La referencia al Saltador de pértiga alude a aquel atleta que en la fase final de unos Juegos Olímpicos renuncia a saltar las alturas intermedias en que van siendo eliminados sus contrincantes, a cambio de saltar la altura que le dará derecho a la medalla de oro, digamos 6,20 metros, y después, de disfrutar de las bien ganadas rentas de todo orden derivadas de su gesta.

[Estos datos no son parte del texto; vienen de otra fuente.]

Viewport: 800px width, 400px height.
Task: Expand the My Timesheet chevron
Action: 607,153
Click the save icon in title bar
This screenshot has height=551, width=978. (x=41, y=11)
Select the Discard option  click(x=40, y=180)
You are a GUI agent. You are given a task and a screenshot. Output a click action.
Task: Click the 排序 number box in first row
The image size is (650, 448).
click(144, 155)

La victoria sobre la inmensa deslealtad institucional de las autoridades catalanas y sobre su zafio intento de desarticular España, que es de lo que en el fondo se trata, que podría haberse ganado apoyándose en el Discurso del Rey, en las muchas manifestaciones habidas el sábado pasado, de españoles que se niegan a dejar de serlo, y sobre todo, en el grito unánime del millón de personas que salieron a la calle el domingo en Barcelona, corre el muy grave riesgo de convertirse en una victoria pírrica porque el Saltador de pértiga sigue renunciando a personarse en la competición, como ya lo hizo en fase eliminatoria, en la que a lo mejor no hubiera necesitado tanta altura para ganar la prueba, lo mismo que en las semifinales, cuando la altura ya empezaba a ser incómoda y el riesgo de fallo era alto, y piensa que lo suyo es competir en las finales, sobre una altura de 6,20 metros con una sola oportunidad de saltar esa altura y, con ello, de conjurar el peligro en que se encuentra un país (España) que literalmente puede en términos materiales y sentimentales dejar de serlo.

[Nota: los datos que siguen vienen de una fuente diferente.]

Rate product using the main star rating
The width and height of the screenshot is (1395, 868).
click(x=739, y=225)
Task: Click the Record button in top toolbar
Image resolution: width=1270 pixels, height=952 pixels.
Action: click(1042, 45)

A estas alturas, me da que la victoria, si llega, no puede ser más que pírrica. Es decir, que tendrá un coste muy superior al territorio moral que los ciudadanos españoles tenemos todo el derecho de recuperar, que es la preservación de la unidad de España y de la convivencia razonable dentro de ella, así como la derrota sin paliativos del separatismo como última ratio de una política que deja de serlo para convertirse, de acuerdo con Von Clausewitz, en guerra. Ello no quiere decir en absoluto que los separatistas no puedan ejercer democráticamente su derecho a perseguir sus propios fines y a asociarse para ello. Quiere decir simplemente que tienen que percibir en su propia fibra el coste de todo orden que representa apretar, como ellos han hecho en esta ocasión, el “botón nuclear” de ruptura de la unidad y de la convivencia.

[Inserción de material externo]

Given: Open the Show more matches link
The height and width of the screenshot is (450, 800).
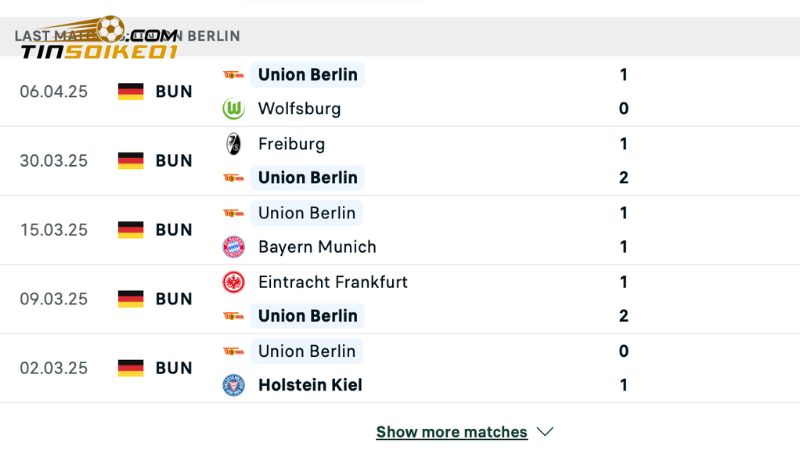Looking at the screenshot, I should click(x=451, y=432).
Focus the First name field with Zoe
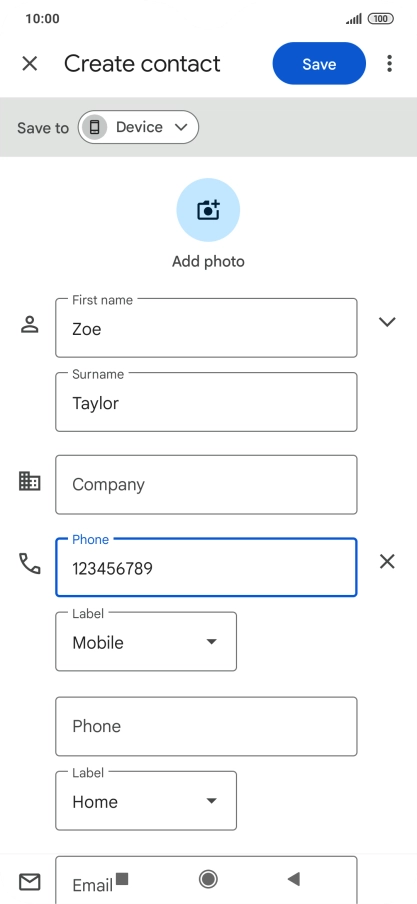This screenshot has height=904, width=417. point(206,327)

Y es que, al Saltador de pértiga, saltar 6,20 se le va a hacer prácticamente imposible. Lo más que cabría es negociar la suspensión de la prueba de salto, sin impugnaciones de las faltas cometidas por el contrincante mientras se elevaba el listón, ni eliminaciones –deportivas, por supuesto- por incomparecencia del Saltador, o bien su aplazamiento para cuando deje de llover o para cuando las condiciones del estadio lo permitan. En términos de rugby, “una patada a seguir”.
Uno tiene la impresión de que a estos ‘atletas’ de la política, lo único que parece importarles de verdad es el juicio de otros ‘atletas’ y de los ‘comentaristas’ que les siguen todos los días, y no el de los muchos ciudadanos con los que se llenan la boca, que son los que llenan el estadio, que han pagado su entrada y que tienen todo el derecho a que los mejores ganen la prueba, por dura que sea. No en vano el lema olímpico es ‘citius, altius, fortius’, es decir, más rápido, más alto, más fuerte.